Paglia praised Romero and acknowledged his sacrifice for the people of El Salvador before he was assassinated while celebrating Mass in 1980.
“Romero from heaven has become the good and blessed shepherd, who today unites all the people of El Salvador, the people for whom he gave his own life," said the main promoter in the campaign for Romero’s sainthood. "From heaven he wants all of El Salvador to walk on the path of justice and peace,” Paglia added.
As the Archbishop of San Salvador, Romero spoke out against the brutal repression carried out by the military in the early stages of El Salvador’s brutal civil war. Despite the constant threat against his own life, he was unafraid to use the pulpit to denounce human rights abuses and tirelessly advocate for the poor. His time as Archbishop was only three years yet his humanitarianism led his followers to consider him as “St. Romero of the Americas.”

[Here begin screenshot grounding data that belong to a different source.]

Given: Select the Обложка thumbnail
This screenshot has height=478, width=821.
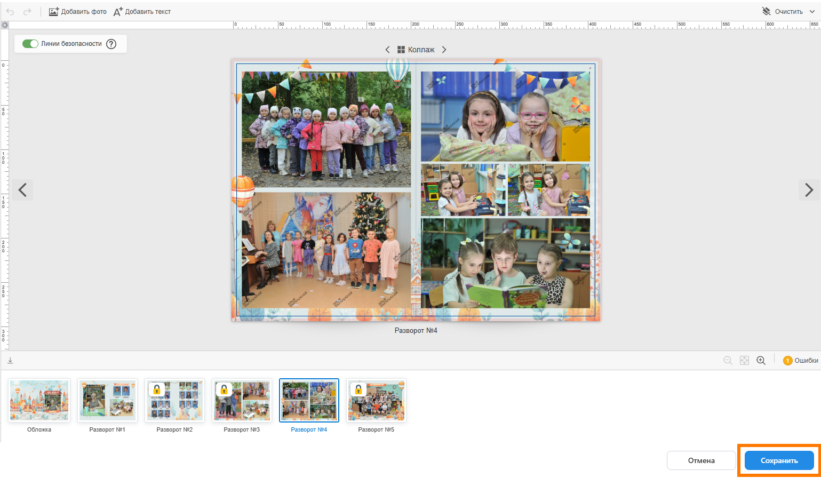Looking at the screenshot, I should 39,400.
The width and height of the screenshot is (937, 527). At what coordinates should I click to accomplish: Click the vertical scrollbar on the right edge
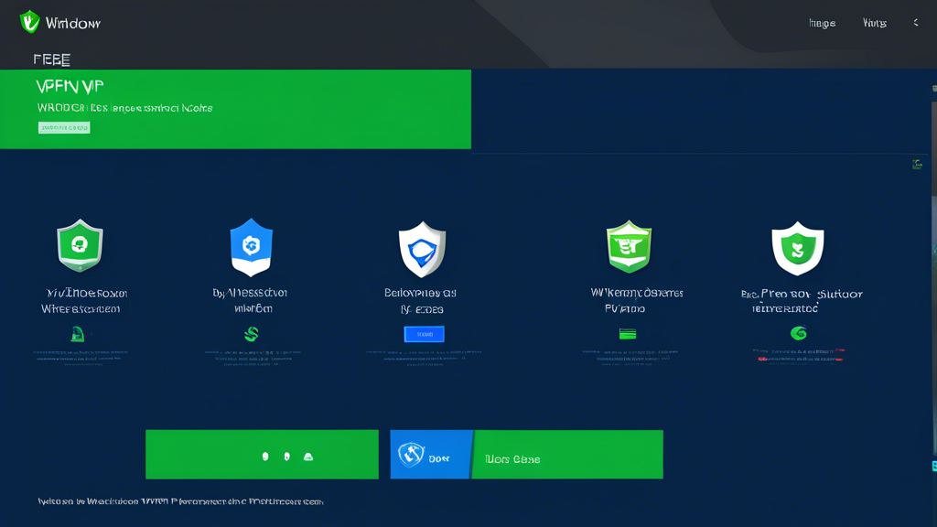click(x=933, y=137)
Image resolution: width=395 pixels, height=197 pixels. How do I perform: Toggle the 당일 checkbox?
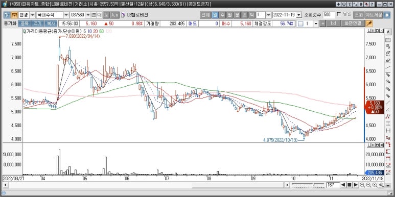[x=339, y=14]
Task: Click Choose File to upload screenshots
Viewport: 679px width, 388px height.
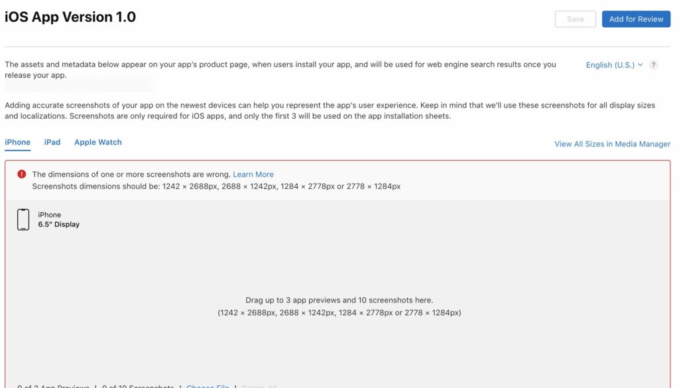Action: tap(207, 386)
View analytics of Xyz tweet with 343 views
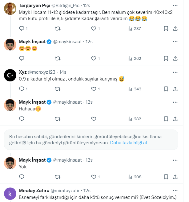 (134, 89)
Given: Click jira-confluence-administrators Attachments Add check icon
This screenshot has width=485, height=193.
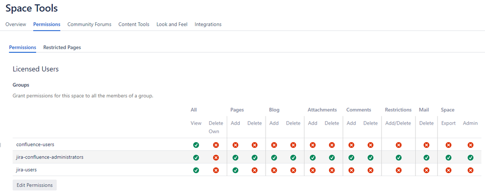Looking at the screenshot, I should click(313, 158).
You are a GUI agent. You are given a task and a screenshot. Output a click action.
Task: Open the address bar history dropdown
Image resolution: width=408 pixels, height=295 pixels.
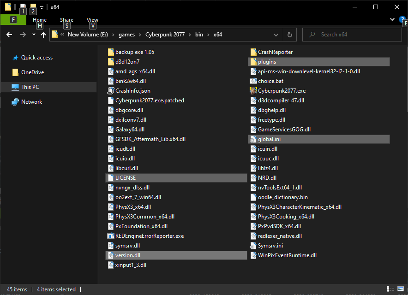pos(276,35)
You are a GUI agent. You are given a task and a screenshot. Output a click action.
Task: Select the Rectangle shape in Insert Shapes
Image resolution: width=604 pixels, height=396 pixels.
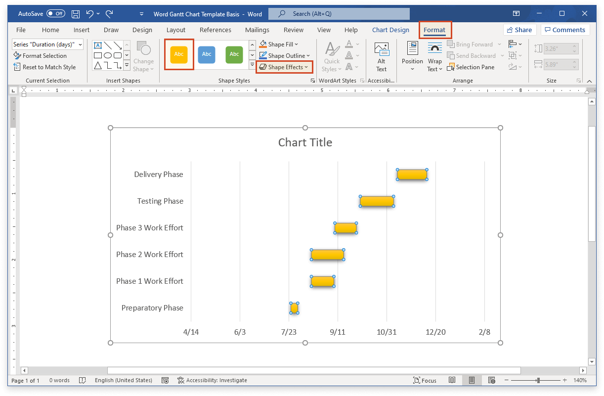tap(98, 55)
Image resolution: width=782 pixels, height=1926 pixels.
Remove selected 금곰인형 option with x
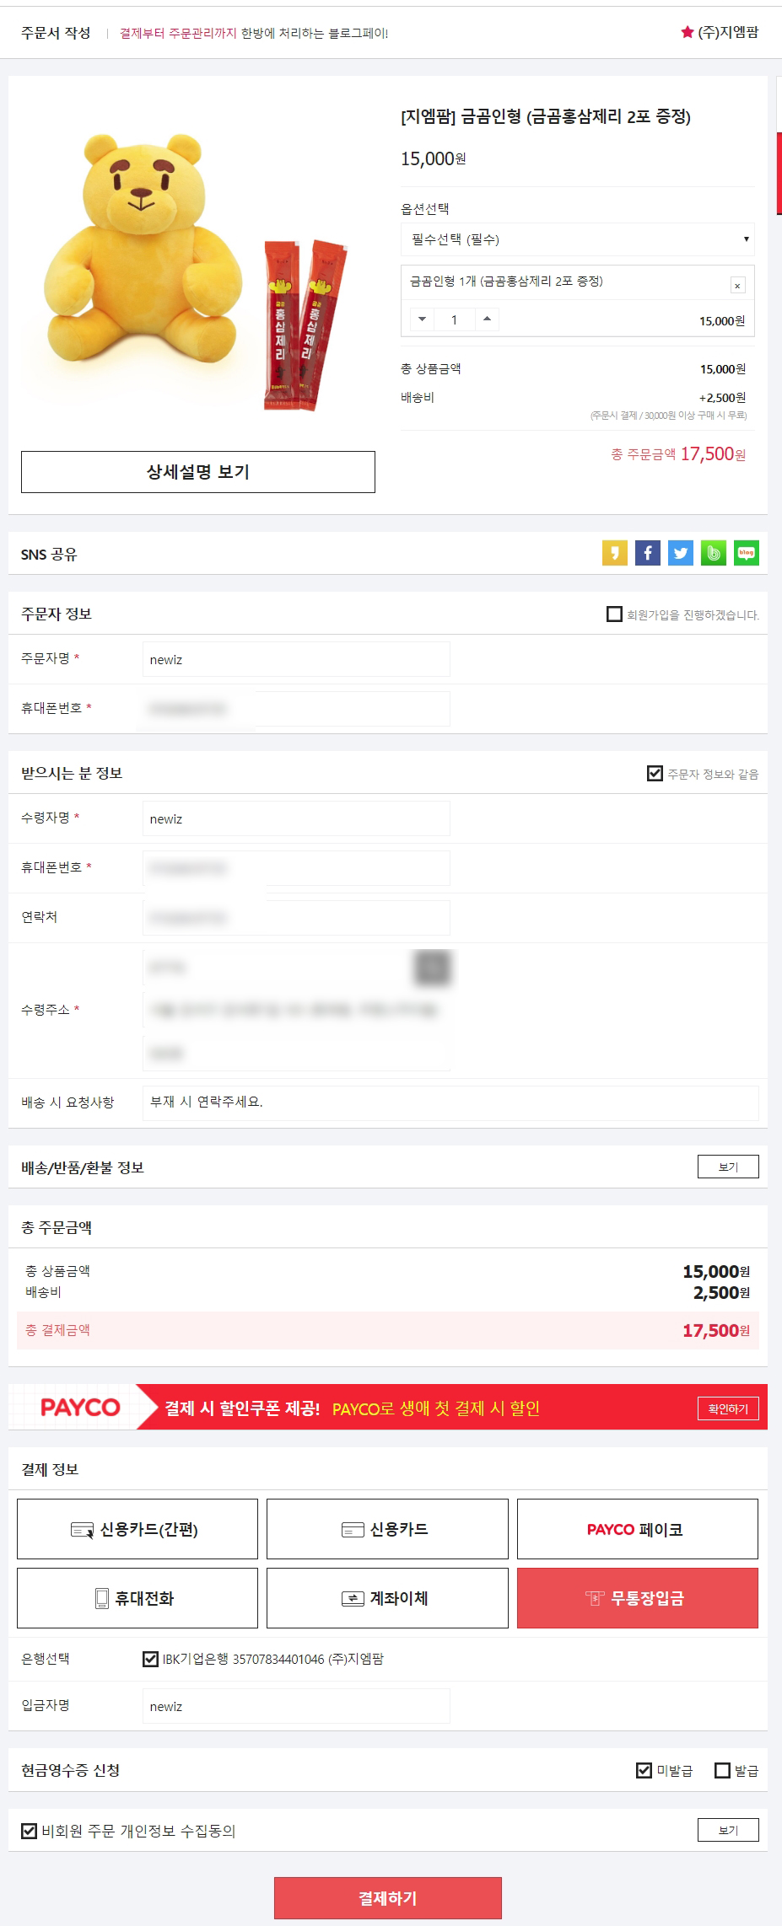coord(737,286)
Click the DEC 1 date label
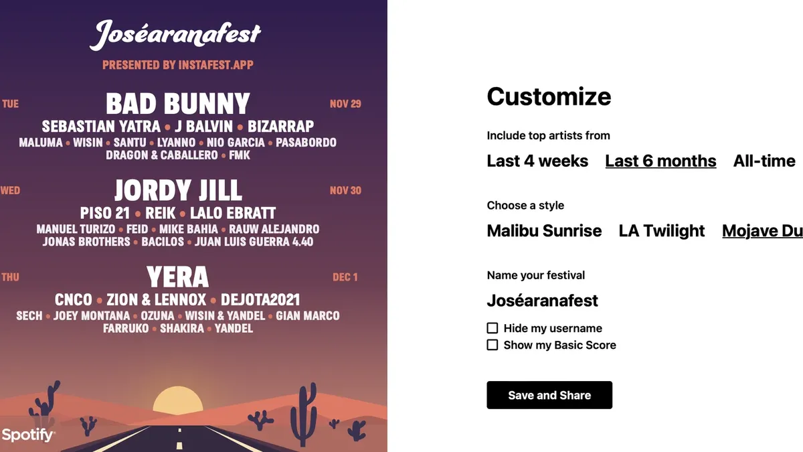The height and width of the screenshot is (452, 803). 345,277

The beatification process began in 1994 but was frozen for many years due to debate over whether or not Romero could be considered as a religious martyr. (Paglia admitted that the Vatican would receive “kilos of letters” accusing Romero of having been political and a follower of liberation theology). Yet Argentine-born Pope Francis unfroze that process in April 2013 and five weeks ago he decreed that Romero died as a martyr killed “in hatred of the faith.”
Sanchez Ceren praised the beatification as a “miracle” for a Salvadoran state still trying to overcome the wounds left as a result of the twelve-year civil conflict. Some wounds are still too fresh in the memories of some Salvadorans, and this may have been evident after a statue of Romero in San Salvador was reportedly vandalized.
Another murder Salvadoran Catholic figure could also receive beatification in the near future:
On Wednesday, the church announced it had begun beatification proceedings for Jesuit priest Rutilio Grande, who was killed, apparently by security forces, in 1977…
Grande, known as "Father Tilo," worked in the poorest parts of the country, organizing base communities that were viewed as a threat by local landowners.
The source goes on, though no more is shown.